Women are more likely to be affected by Dementia in addition to being more likely to be carers, according to a debate that highlighted the disease in the House of Lords recently.
Charity Alzheimer’s Research UK launched its report Women and Dementia: A Marginalised Majority during the event.
Dementia is caused by brain diseases that lose to loss of brain cells, impairing the brains ability to function. Currently, 850,000 people in the UK have Dementia and there are no treatments available to stop or slow the course of these diseases.
Alzheimer’s Research UK’s report found that of the 500,000 people with dementia, 61% are women and that women in their 60s are almost twice as likely to Alzheimer’s disease over the rest of their lives as they are to develop breast cancer.
Furthermore, Dementia was found to be the leading cause of death for women in the UK, accounting for 12% of women’s deaths in 2013. 60-70% of all unpaid Dementia carers are women and women were found to be more than twice as likely to be providing intensive, 24 hour care, compare to men.

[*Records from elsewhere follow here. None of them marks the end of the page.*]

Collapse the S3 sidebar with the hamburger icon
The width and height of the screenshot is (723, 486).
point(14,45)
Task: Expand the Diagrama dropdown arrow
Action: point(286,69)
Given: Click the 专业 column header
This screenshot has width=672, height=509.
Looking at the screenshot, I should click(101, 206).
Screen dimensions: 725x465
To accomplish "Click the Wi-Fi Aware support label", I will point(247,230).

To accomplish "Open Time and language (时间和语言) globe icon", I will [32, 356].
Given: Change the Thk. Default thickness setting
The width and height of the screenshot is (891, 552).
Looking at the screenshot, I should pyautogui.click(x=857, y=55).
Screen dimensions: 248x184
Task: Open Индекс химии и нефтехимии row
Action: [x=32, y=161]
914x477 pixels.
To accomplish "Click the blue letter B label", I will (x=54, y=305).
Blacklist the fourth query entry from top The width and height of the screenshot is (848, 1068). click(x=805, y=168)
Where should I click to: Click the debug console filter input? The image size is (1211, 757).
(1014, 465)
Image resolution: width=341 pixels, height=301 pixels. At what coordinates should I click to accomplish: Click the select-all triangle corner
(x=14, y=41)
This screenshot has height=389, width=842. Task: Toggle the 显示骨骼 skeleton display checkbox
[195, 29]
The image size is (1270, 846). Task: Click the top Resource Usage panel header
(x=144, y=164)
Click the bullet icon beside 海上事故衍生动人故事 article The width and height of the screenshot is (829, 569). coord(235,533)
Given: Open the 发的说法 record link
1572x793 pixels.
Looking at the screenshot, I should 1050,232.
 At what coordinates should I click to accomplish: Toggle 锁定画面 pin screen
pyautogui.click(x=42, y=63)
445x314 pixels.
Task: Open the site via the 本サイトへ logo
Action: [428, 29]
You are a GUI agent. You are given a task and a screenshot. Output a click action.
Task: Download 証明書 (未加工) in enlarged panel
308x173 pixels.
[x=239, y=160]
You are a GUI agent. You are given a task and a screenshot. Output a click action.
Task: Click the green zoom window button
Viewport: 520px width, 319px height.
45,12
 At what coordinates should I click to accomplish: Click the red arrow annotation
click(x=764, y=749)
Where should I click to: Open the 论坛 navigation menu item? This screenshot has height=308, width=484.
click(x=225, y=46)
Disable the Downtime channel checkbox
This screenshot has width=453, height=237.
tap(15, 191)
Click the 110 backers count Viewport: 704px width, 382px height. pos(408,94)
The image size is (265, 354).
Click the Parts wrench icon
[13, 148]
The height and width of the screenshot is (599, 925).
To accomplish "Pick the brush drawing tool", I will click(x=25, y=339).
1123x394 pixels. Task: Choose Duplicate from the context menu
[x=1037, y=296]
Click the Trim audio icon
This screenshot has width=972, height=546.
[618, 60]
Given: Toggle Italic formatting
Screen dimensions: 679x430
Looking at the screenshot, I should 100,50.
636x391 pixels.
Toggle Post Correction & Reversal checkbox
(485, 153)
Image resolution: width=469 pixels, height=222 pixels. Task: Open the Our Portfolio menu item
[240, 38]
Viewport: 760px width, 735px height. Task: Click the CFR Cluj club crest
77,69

Speaking at the event was Shaheen Larrieux, who is a former chemical engineer and management consultant, and an MBA graduate of MIT Sloan School of Management. She gave up her career to become a full-time carer when her mother was diagnosed with frontotemporal dementia.
Larrieux said: “Mum’s disease first started with changes in her behaviour: she became aggressive and began to fall out with friends, and as the disease crept on we noticed her behaviour becoming more extreme. At first no-one put it down to a medical issue, and we had a long struggle to get an accurate diagnosis. We found there was very little support, and even now that we have a care package in place for Mum, it can be a full-time job to make sure her needs are met.
“Mum is still relatively young and physically active, but slowly all the doors started shutting in terms of living as part of the community. There is still a stigma attached to dementia and a lack of understanding, but I hope that by sharing my experiences I can help make more people aware of the realities of the condition.”
Two years ago Valerie Blumenthal was diagnosed with posterior cortical atrophy (PCA) – a rare form of Alzheimer’s disease that attacks the back of the brain, responsible for visual function.
“At first I noticed problems with orientation and tackling steps was a nightmare. I used to love driving but increasingly I began having minor accidents: clipping the curb, or, worse, the wing mirrors of oncoming cars,” she said.
“It took three years to get a diagnosis of PCA and during that time I became an expert at bluffing to my friends and family to cover up why I no longer did the things I enjoyed so much, like playing the piano, reading and painting. Because of my visual problems, caused by the disease, I can now no longer write a cheque let alone read a book. But as devastating as this diagnosis is, it’s a relief not to have to pretend anymore. Although PCA is considered rare, I believe there are many more people like me who have not been diagnosed.”
Hilary Evans, Chief Executive of Alzheimer’s Research UK, the UK’s leading dementia research charity, said: “Shaheen and Valerie’s stories will be recognised by many families across the UK, and our report shows that women are being hit particularly hard by this devastating condition.
“The experiences of these women underline the urgent need to tackle the diseases that cause dementia – if we could delay the onset of dementia by five years we could reduce the number of people with the condition, and the number of carers, by a third. Investment in research is vital if we are to find new preventions and treatments capable of transforming people’s lives.”